Recently, the 28th climate conference took place in Dubai, United Arab Emirates. The conference attracted an unprecedented number of participants, with over 80,000 people traveling to the venue. The meeting ultimately concluded, according to some, as a “success,” at least within the internal logic of such events. However, this success is much less perceptible and understandable to the outside world. Having participated in four consecutive climate summits between 2015 and 2018, I gained some insight into how these events unfold. Let me shed light on what, in my opinion, causes this duality:
First, let’s look at the facts: Climate summits are attended by member states of the United Nations Framework Convention on Climate Change, hence the event is abbreviated as COP, which stands for the Conference of the Parties. The first one was held in Berlin in 1995, and this is the 28th. Normally, they are held annually, but, for example, the meeting in 2020 was postponed due to the COVID-19 pandemic.
Practically, every country on Earth participates in the negotiations, which have become extremely diverse over the years. Discussions on various major issues take place simultaneously. These include the so-called mitigation negotiations aimed at reducing greenhouse gas emissions, negotiations on adapting to the inevitable effects of climate change, and discussions on financing the above activities. It would be extremely difficult for a single person to follow and, especially, understand all of these, so large delegations generally travel to the venue.
Why is this the case? Primarily because over the past nearly 30 years, countless decisions have been made at these meetings. Officially, decisions must be made unanimously by countries, meaning theoretically even the smallest country in the world could block them. The United Nations operates in a way that any decision that passes through this quite strong filter carries extremely strong legitimacy and practically serves as an indelible reference point. One of the best examples of this is the distinction between developed and developing countries. This is a classification from the early 1990s that is extremely rigid and practically unchanged since then, despite significant changes in the world. However, it is not only difficult to remove oneself from the climate policy language but also challenging to enter it. As unbelievable as it may sound, the primary cause of climate change, “fossil fuel use,” was not included in any decision adopted by countries until very recently. Why was this the case? In essence, it took a long time for discussions on questions like “What needs to be done?” Starting from whether the problem even exists, what causes it, and what goals should be pursued, all the way to where the money for the agreed-upon goals would come from.
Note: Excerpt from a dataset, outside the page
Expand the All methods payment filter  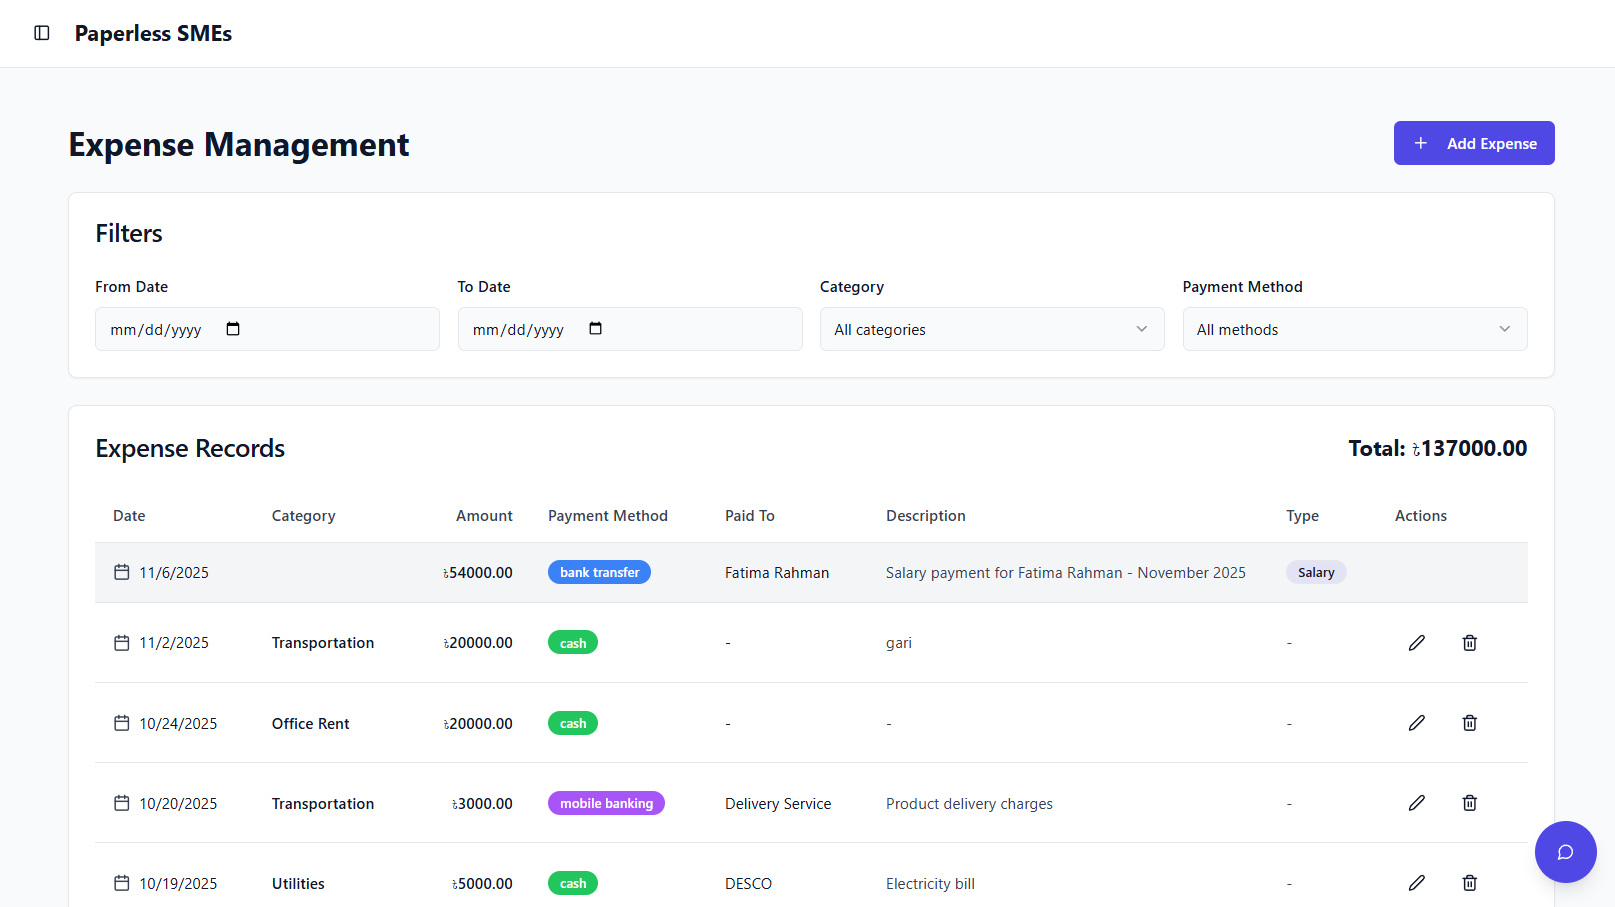pyautogui.click(x=1354, y=328)
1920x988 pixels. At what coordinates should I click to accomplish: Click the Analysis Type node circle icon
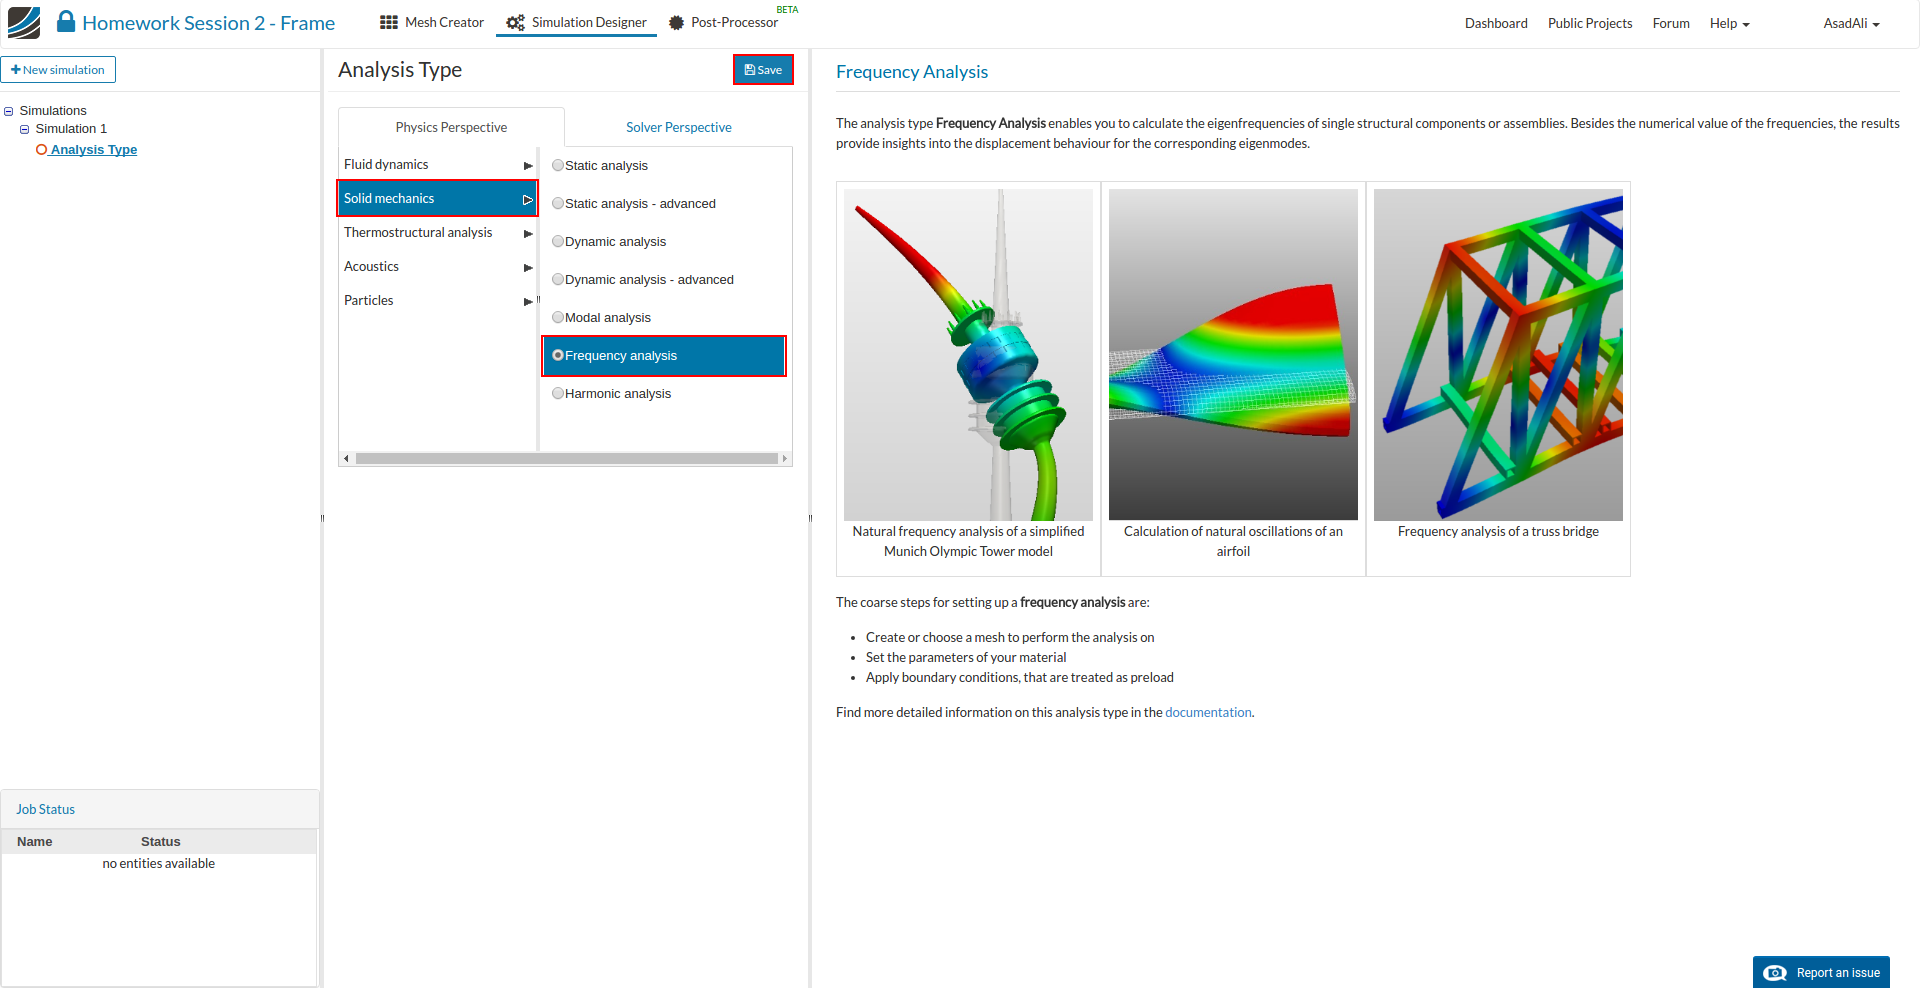click(42, 149)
However, since the signing of the Paris Agreement, most of the “What needs to be done?” questions have been largely settled, at least on the most crucial issues. For example, the Agreement clearly states that the increase in the Earth’s average temperature must be kept well below 2 degrees Celsius, striving not to exceed 1.5 degrees. Parenthetically, the increase has already exceeded 1.1 degrees.
Therefore, the forefront now focuses on the “How?” questions, and international attention is increasingly directed towards this. Consequently, it inevitably comes to the forefront openly that fossil fuel consumption simply needs to be stopped, if we take the goals even minimally seriously.
And here is where the result can be assessed by both “internal” and “external” observers. If we look at the internal logic of the negotiations, it is indeed a success in itself that the parties have urged themselves
“Transitioning away from fossil fuels in energy systems, in a just, orderly and equitable manner”
While for an external observer who minimally understands the phenomenon of climate change and its causes, this is self-evident, known for well over 30 years, and it would be challenging to be convinced that this is a significant achievement.
It is crucial to note that fossil fuel consumption still accounts for over 80% of the world’s total energy consumption, meaning it continues to power the global economy. Moreover, for many countries, coal, natural gas, and oil consumption represent the opportunity and engine of development, and they do not yet see realistic alternatives. From this perspective, it is not so trivial that the declaration to get rid of them has been made. However, once again, I feel that the fate of the world is not determined or decided here.
The big question and the real test always lie in what happens in reality. Are we building new coal and gas power plants, or are we finally attempting to eliminate all waste from the energy system and meet the remaining, much smaller energy demand in a more sustainable way? Because it’s not always easy to reach agreement in fine words, but making them effective in reality is what truly matters.